======== MATERIAL PROVIDED
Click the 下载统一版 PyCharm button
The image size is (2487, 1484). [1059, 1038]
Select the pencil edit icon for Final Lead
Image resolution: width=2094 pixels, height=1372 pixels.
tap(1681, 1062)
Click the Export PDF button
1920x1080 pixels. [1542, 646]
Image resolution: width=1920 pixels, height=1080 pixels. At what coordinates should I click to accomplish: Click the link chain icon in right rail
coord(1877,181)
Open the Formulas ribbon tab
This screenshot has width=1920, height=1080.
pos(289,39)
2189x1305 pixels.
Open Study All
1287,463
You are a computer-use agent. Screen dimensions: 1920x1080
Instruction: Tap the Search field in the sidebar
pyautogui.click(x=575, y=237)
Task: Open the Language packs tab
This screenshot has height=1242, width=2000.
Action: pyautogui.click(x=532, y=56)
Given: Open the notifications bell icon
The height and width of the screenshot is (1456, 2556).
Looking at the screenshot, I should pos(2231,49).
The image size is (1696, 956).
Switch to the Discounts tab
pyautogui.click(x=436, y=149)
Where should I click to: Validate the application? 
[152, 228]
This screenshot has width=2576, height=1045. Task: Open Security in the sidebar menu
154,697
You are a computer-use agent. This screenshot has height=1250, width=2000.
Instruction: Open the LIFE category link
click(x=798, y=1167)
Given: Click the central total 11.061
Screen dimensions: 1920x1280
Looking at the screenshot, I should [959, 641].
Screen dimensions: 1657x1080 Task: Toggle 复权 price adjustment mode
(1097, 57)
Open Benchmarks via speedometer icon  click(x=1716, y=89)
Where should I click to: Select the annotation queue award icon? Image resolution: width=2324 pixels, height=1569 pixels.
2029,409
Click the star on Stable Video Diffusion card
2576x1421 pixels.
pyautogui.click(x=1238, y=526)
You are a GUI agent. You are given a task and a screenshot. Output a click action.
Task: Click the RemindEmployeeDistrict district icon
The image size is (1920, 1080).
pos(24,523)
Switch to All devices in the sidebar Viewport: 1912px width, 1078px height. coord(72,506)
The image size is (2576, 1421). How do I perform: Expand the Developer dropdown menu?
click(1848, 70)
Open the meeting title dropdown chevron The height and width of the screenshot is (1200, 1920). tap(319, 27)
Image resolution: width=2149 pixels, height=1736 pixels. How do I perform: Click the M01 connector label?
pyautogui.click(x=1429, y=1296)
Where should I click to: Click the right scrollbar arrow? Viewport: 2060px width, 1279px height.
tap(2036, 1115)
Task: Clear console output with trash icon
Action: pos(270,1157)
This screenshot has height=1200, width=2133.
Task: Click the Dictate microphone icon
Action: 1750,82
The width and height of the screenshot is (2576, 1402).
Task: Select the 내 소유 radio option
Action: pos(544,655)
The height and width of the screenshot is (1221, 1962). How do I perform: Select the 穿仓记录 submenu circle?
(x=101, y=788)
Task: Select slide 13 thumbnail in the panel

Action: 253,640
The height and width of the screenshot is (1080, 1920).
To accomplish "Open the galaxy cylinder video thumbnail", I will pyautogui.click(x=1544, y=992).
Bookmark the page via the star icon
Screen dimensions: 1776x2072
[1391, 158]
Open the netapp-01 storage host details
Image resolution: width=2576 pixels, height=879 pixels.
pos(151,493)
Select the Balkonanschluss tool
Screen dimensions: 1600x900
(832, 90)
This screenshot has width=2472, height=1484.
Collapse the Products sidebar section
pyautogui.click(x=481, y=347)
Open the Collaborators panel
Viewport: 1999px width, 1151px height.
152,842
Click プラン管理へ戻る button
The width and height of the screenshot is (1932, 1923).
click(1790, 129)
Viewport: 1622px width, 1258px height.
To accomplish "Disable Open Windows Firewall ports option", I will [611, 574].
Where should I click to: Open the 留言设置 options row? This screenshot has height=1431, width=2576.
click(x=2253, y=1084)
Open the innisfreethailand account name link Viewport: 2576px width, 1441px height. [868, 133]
================
**TASK TO COMPLETE:**
Print the records above exactly as written.

**RESPONSE TO THE EXERCISE:**
Click the 下载统一版 PyCharm button
The image size is (2487, 1484). [1059, 1038]
Select the pencil edit icon for Final Lead
Image resolution: width=2094 pixels, height=1372 pixels.
tap(1681, 1062)
Click the Export PDF button
1920x1080 pixels. [1542, 646]
Image resolution: width=1920 pixels, height=1080 pixels. At what coordinates should I click to accomplish: Click the link chain icon in right rail
coord(1877,181)
Open the Formulas ribbon tab
This screenshot has width=1920, height=1080.
pos(289,39)
2189x1305 pixels.
Open Study All
1287,463
You are a computer-use agent. Screen dimensions: 1920x1080
Instruction: Tap the Search field in the sidebar
pyautogui.click(x=575, y=237)
Task: Open the Language packs tab
This screenshot has height=1242, width=2000.
Action: pyautogui.click(x=532, y=56)
Given: Open the notifications bell icon
The height and width of the screenshot is (1456, 2556).
Looking at the screenshot, I should pos(2231,49).
The image size is (1696, 956).
Switch to the Discounts tab
pyautogui.click(x=436, y=149)
Where should I click to: Validate the application? 
[152, 228]
This screenshot has width=2576, height=1045. Task: Open Security in the sidebar menu
154,697
You are a computer-use agent. This screenshot has height=1250, width=2000.
Instruction: Open the LIFE category link
click(x=798, y=1167)
Given: Click the central total 11.061
Screen dimensions: 1920x1280
Looking at the screenshot, I should [959, 641].
Screen dimensions: 1657x1080 Task: Toggle 复权 price adjustment mode
(1097, 57)
Open Benchmarks via speedometer icon  click(x=1716, y=89)
Where should I click to: Select the annotation queue award icon? Image resolution: width=2324 pixels, height=1569 pixels.
2029,409
Click the star on Stable Video Diffusion card
2576x1421 pixels.
pyautogui.click(x=1238, y=526)
You are a GUI agent. You are given a task and a screenshot. Output a click action.
Task: Click the RemindEmployeeDistrict district icon
The image size is (1920, 1080).
pos(24,523)
Switch to All devices in the sidebar Viewport: 1912px width, 1078px height. coord(72,506)
The image size is (2576, 1421). How do I perform: Expand the Developer dropdown menu?
click(1848, 70)
Open the meeting title dropdown chevron The height and width of the screenshot is (1200, 1920). tap(319, 27)
Image resolution: width=2149 pixels, height=1736 pixels. How do I perform: Click the M01 connector label?
pyautogui.click(x=1429, y=1296)
Where should I click to: Click the right scrollbar arrow? Viewport: 2060px width, 1279px height.
tap(2036, 1115)
Task: Clear console output with trash icon
Action: pos(270,1157)
This screenshot has height=1200, width=2133.
Task: Click the Dictate microphone icon
Action: 1750,82
The width and height of the screenshot is (2576, 1402).
Task: Select the 내 소유 radio option
Action: pos(544,655)
The height and width of the screenshot is (1221, 1962). How do I perform: Select the 穿仓记录 submenu circle?
(x=101, y=788)
Task: Select slide 13 thumbnail in the panel

Action: 253,640
The height and width of the screenshot is (1080, 1920).
To accomplish "Open the galaxy cylinder video thumbnail", I will pyautogui.click(x=1544, y=992).
Bookmark the page via the star icon
Screen dimensions: 1776x2072
[1391, 158]
Open the netapp-01 storage host details
Image resolution: width=2576 pixels, height=879 pixels.
pos(151,493)
Select the Balkonanschluss tool
Screen dimensions: 1600x900
(832, 90)
This screenshot has width=2472, height=1484.
Collapse the Products sidebar section
pyautogui.click(x=481, y=347)
Open the Collaborators panel
Viewport: 1999px width, 1151px height.
152,842
Click プラン管理へ戻る button
The width and height of the screenshot is (1932, 1923).
click(1790, 129)
Viewport: 1622px width, 1258px height.
To accomplish "Disable Open Windows Firewall ports option", I will [611, 574].
Where should I click to: Open the 留言设置 options row? This screenshot has height=1431, width=2576.
click(x=2253, y=1084)
Open the innisfreethailand account name link Viewport: 2576px width, 1441px height. [868, 133]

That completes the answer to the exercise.